▶ [WORK REQUIRED]: Go through the data from its first line and retype each line, stopping once the line containing "Given: Click the system" has been retyped.

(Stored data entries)
- - -

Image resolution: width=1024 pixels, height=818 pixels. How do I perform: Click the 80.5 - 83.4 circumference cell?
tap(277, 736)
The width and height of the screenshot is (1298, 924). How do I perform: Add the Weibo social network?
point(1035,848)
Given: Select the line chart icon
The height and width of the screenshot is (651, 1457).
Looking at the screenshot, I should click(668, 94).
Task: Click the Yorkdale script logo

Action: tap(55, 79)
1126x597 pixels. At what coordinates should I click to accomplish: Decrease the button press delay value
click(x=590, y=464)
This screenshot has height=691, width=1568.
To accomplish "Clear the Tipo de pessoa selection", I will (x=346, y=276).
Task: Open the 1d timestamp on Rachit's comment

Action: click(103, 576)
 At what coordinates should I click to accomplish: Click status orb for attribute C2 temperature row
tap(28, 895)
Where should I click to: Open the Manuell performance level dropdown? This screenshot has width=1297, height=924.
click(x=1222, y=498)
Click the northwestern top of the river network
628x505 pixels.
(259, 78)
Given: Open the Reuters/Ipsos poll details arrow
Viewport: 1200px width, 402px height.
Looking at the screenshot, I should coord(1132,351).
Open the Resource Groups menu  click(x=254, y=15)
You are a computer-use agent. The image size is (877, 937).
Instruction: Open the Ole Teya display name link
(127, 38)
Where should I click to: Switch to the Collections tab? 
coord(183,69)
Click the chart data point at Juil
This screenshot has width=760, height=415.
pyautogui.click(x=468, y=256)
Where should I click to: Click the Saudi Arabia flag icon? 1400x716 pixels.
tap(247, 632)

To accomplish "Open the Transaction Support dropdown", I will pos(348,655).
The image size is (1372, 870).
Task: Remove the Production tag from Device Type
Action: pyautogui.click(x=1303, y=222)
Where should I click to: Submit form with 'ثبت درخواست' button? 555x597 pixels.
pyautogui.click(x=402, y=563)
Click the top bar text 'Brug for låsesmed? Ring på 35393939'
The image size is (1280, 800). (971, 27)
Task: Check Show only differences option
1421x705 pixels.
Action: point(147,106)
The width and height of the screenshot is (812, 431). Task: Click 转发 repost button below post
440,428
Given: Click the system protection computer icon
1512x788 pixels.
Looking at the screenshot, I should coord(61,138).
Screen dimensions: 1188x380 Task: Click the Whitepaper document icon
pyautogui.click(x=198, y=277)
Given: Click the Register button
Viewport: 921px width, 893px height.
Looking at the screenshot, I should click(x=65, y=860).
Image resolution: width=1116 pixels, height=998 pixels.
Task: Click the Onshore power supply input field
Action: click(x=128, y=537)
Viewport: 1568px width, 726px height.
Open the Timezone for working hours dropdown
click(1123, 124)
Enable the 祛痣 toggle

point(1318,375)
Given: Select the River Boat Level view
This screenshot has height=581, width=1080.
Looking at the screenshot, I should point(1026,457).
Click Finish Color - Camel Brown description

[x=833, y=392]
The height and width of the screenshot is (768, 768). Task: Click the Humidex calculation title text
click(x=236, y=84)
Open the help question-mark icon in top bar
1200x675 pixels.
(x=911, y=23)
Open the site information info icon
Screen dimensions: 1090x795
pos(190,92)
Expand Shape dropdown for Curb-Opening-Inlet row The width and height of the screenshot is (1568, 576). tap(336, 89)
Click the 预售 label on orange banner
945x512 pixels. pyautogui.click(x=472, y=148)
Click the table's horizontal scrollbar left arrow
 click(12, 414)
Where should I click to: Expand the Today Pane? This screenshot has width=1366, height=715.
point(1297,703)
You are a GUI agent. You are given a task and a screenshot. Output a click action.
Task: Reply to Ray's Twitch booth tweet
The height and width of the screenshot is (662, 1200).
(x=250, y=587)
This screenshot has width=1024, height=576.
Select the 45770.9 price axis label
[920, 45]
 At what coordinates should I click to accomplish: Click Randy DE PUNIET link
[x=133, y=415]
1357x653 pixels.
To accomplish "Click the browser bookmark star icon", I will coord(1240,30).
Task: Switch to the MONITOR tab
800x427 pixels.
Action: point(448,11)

- - -

▶ [SOLUTION FOR THIS TASK]:
Image resolution: width=1024 pixels, height=818 pixels. How do I perform: Click the 80.5 - 83.4 circumference cell?
tap(277, 736)
The width and height of the screenshot is (1298, 924). How do I perform: Add the Weibo social network?
point(1035,848)
Given: Select the line chart icon
The height and width of the screenshot is (651, 1457).
Looking at the screenshot, I should click(668, 94).
Task: Click the Yorkdale script logo

Action: tap(55, 79)
1126x597 pixels. At what coordinates should I click to accomplish: Decrease the button press delay value
click(x=590, y=464)
This screenshot has height=691, width=1568.
To accomplish "Clear the Tipo de pessoa selection", I will (x=346, y=276).
Task: Open the 1d timestamp on Rachit's comment

Action: click(103, 576)
 At what coordinates should I click to accomplish: Click status orb for attribute C2 temperature row
tap(28, 895)
Where should I click to: Open the Manuell performance level dropdown? This screenshot has width=1297, height=924.
click(x=1222, y=498)
Click the northwestern top of the river network
628x505 pixels.
(259, 78)
Given: Open the Reuters/Ipsos poll details arrow
Viewport: 1200px width, 402px height.
Looking at the screenshot, I should coord(1132,351).
Open the Resource Groups menu  click(x=254, y=15)
You are a computer-use agent. The image size is (877, 937).
Instruction: Open the Ole Teya display name link
(127, 38)
Where should I click to: Switch to the Collections tab? 
coord(183,69)
Click the chart data point at Juil
This screenshot has width=760, height=415.
pyautogui.click(x=468, y=256)
Where should I click to: Click the Saudi Arabia flag icon? 1400x716 pixels.
tap(247, 632)

To accomplish "Open the Transaction Support dropdown", I will pos(348,655).
The image size is (1372, 870).
Task: Remove the Production tag from Device Type
Action: pyautogui.click(x=1303, y=222)
Where should I click to: Submit form with 'ثبت درخواست' button? 555x597 pixels.
pyautogui.click(x=402, y=563)
Click the top bar text 'Brug for låsesmed? Ring på 35393939'
The image size is (1280, 800). (971, 27)
Task: Check Show only differences option
1421x705 pixels.
Action: point(147,106)
The width and height of the screenshot is (812, 431). Task: Click 转发 repost button below post
440,428
Given: Click the system protection computer icon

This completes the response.